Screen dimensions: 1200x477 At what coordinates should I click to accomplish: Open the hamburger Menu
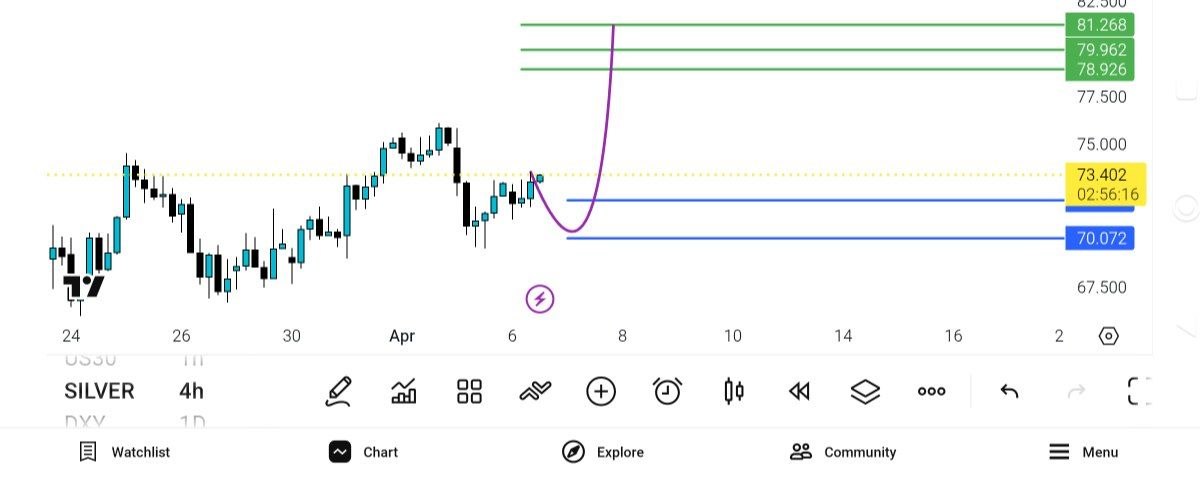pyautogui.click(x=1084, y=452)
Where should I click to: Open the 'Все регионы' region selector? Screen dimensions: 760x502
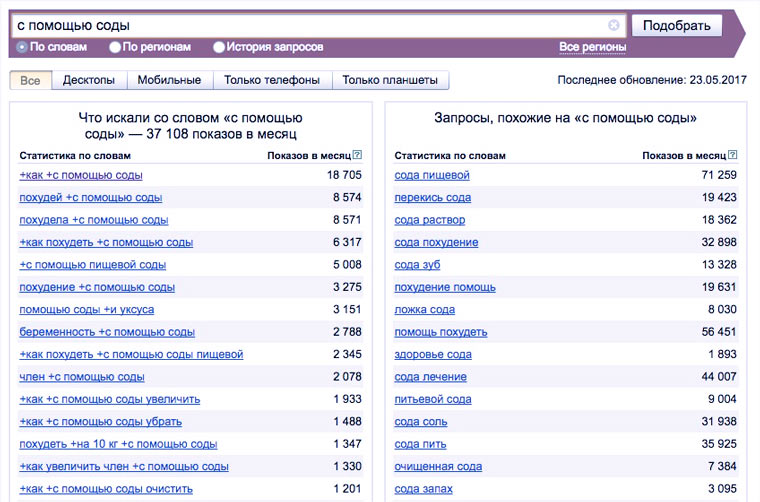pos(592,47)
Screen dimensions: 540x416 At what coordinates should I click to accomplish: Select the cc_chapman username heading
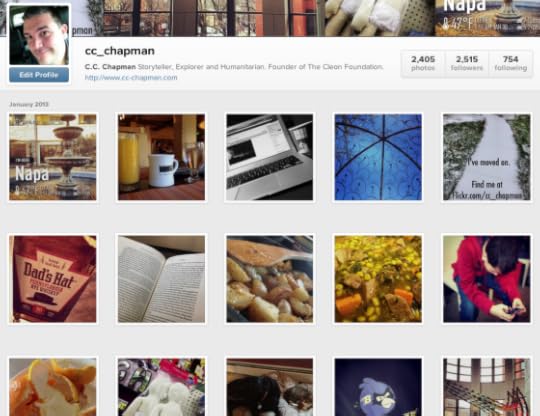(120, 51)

━━━━━━━━━━━━━━━━

● Exercise:
Take the line containing "Where should I" and all lines after it to the end of the data above, and reproduce them exactly, leaving out pictures. Nothing else belongs in the copy.

● Output below:
Where should I click to: Open the 'Все регионы' region selector? Screen dimensions: 760x502
pos(592,47)
Screen dimensions: 540x416 At what coordinates should I click to accomplish: Select the cc_chapman username heading
(120, 51)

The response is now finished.